The Trinity was not there in the first century

Jesus, the apostles or Church Fathers? Who invented the Trinity?

by Ibn Anwar, BHsc (Hons), MCollT

Often Trinitarians claim that the Trinity (and by Trinity, they mean the mainstream dogma that says God is three persons in one being, i.e., God exists eternally as the Father, the Son and the Holy Spirit) is taught in the New Testament and can be found even in the first century of the Christian era. They will direct us to Patristic sources such as Ignatius, Tertullian and others.Typically, from the first century, the Patristic sources that are cited include Justin Martyr and Ignatius, but none of the available records that may have been penned by these individuals actually carry in them a clear description of the Trinity dogma as we know it today. None of these three individuals actually imparted Trinitarian formulations that could have typified the content of the Athanasian Creed. And so we move on to the second century where we have Patristic figures such as Iranaeus, Tertullian and Origen, but none of them save Tertullian and Origen actually wrote anything that may resemble the Trinity. Origen was born in 185 AD and so, one would be hard pressed to contend that he was teaching theological doctrines before the age of fifteen, which means that whatever teaching that he put forward that had some Trinitarian semblance must have been made after 200 AD,the third century of the Christian calendar. Thus, even if Athanasius was not the promulgator of the Trinity, the earliest that one can trace the doctrine to is Tertullian. And so the eminent German scholar Adolf von Harnack writes: “When the Nicene formulary is praised, it is always of Athanasius that we think; when the Chalcedonian decree is cited, it is the name of Leo the Great that is magnified. But that Tertullian is in reality the father of the orthodox doctrines of the Trinity and of the Person of Christ, and that in the whole patristic literature there is no treatise that can be compared in importance and influence with his tract Against Praxeas, it has necessarily been left to the investigations of our own day to exhibit.” [1]

But how can Tertullian be relied upon as the Father of Trinitarianism when he was officially condemned as a heretic for his Montanist leanings? Throughout church history, Tertullian of Carthage has been disparaged for his Montanism which disqualified him from receiving sainthood from the Church. He is the only prominent Patristic figure that was not awarded the title “Saint” and so he has remained throughout the ages as simply plain old Tertullian. According to official condemnations, he “…fell into the heresy of the Montanists, who blasphemously held that Montanus was that Paraclete or Comforter which our Saviour promised to send: and that better and fuller discoveries of God’s will were made to him than to the Apostles, who prophesied only in part.” [2] If Tertullian is the inauguration of early Trinitarian formulations, then Christians will have to contemplate receiving a fundamental dogma from a heretical source. In any case, Tertullian only came to the scene around 130 years after Jesus’ departure; therefore, it is hardly conceivable that his Trinitarian predilections should have any real relationship with Jesus or his apostles and earliest followers.

● Objective
Transcribe the essay above on the origins of the Trinity doctrine in full, with every word and punctuation mark unchanged.

● Dataset extract
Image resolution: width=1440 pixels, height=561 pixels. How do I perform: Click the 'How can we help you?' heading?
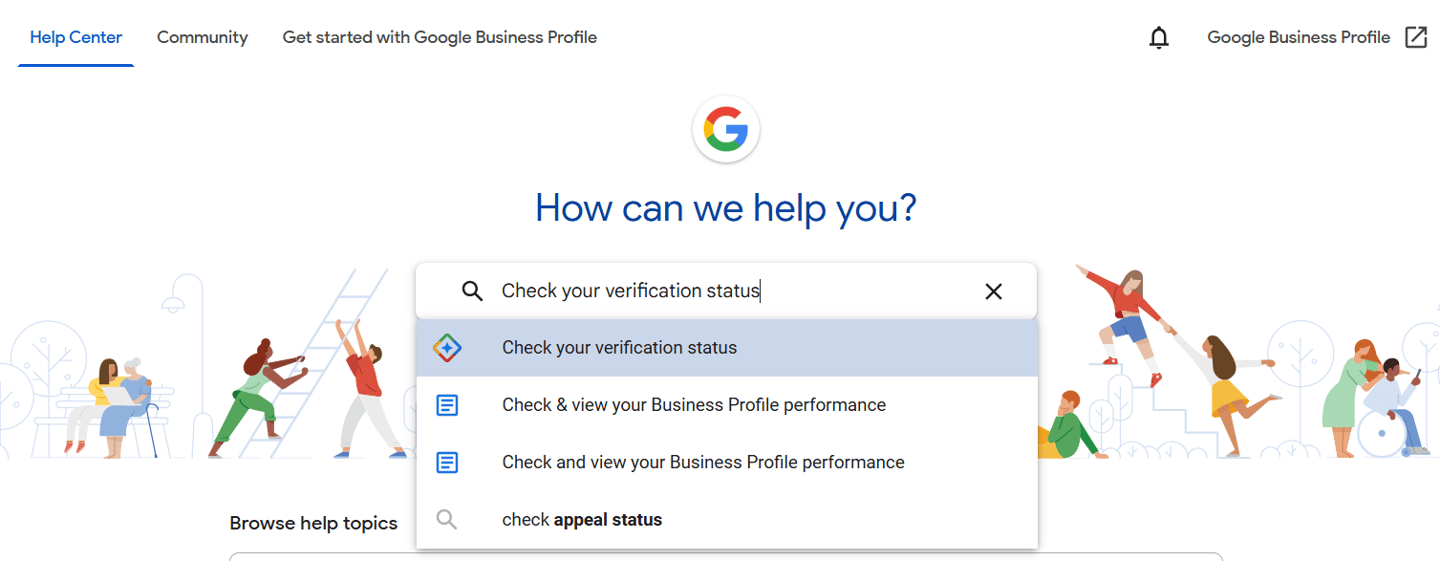point(726,208)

● Problem solution
The Trinity was not there in the first century

Jesus, the apostles or Church Fathers? Who invented the Trinity?

by Ibn Anwar, BHsc (Hons), MCollT

Often Trinitarians claim that the Trinity (and by Trinity, they mean the mainstream dogma that says God is three persons in one being, i.e., God exists eternally as the Father, the Son and the Holy Spirit) is taught in the New Testament and can be found even in the first century of the Christian era. They will direct us to Patristic sources such as Ignatius, Tertullian and others.Typically, from the first century, the Patristic sources that are cited include Justin Martyr and Ignatius, but none of the available records that may have been penned by these individuals actually carry in them a clear description of the Trinity dogma as we know it today. None of these three individuals actually imparted Trinitarian formulations that could have typified the content of the Athanasian Creed. And so we move on to the second century where we have Patristic figures such as Iranaeus, Tertullian and Origen, but none of them save Tertullian and Origen actually wrote anything that may resemble the Trinity. Origen was born in 185 AD and so, one would be hard pressed to contend that he was teaching theological doctrines before the age of fifteen, which means that whatever teaching that he put forward that had some Trinitarian semblance must have been made after 200 AD,the third century of the Christian calendar. Thus, even if Athanasius was not the promulgator of the Trinity, the earliest that one can trace the doctrine to is Tertullian. And so the eminent German scholar Adolf von Harnack writes: “When the Nicene formulary is praised, it is always of Athanasius that we think; when the Chalcedonian decree is cited, it is the name of Leo the Great that is magnified. But that Tertullian is in reality the father of the orthodox doctrines of the Trinity and of the Person of Christ, and that in the whole patristic literature there is no treatise that can be compared in importance and influence with his tract Against Praxeas, it has necessarily been left to the investigations of our own day to exhibit.” [1]

But how can Tertullian be relied upon as the Father of Trinitarianism when he was officially condemned as a heretic for his Montanist leanings? Throughout church history, Tertullian of Carthage has been disparaged for his Montanism which disqualified him from receiving sainthood from the Church. He is the only prominent Patristic figure that was not awarded the title “Saint” and so he has remained throughout the ages as simply plain old Tertullian. According to official condemnations, he “…fell into the heresy of the Montanists, who blasphemously held that Montanus was that Paraclete or Comforter which our Saviour promised to send: and that better and fuller discoveries of God’s will were made to him than to the Apostles, who prophesied only in part.” [2] If Tertullian is the inauguration of early Trinitarian formulations, then Christians will have to contemplate receiving a fundamental dogma from a heretical source. In any case, Tertullian only came to the scene around 130 years after Jesus’ departure; therefore, it is hardly conceivable that his Trinitarian predilections should have any real relationship with Jesus or his apostles and earliest followers.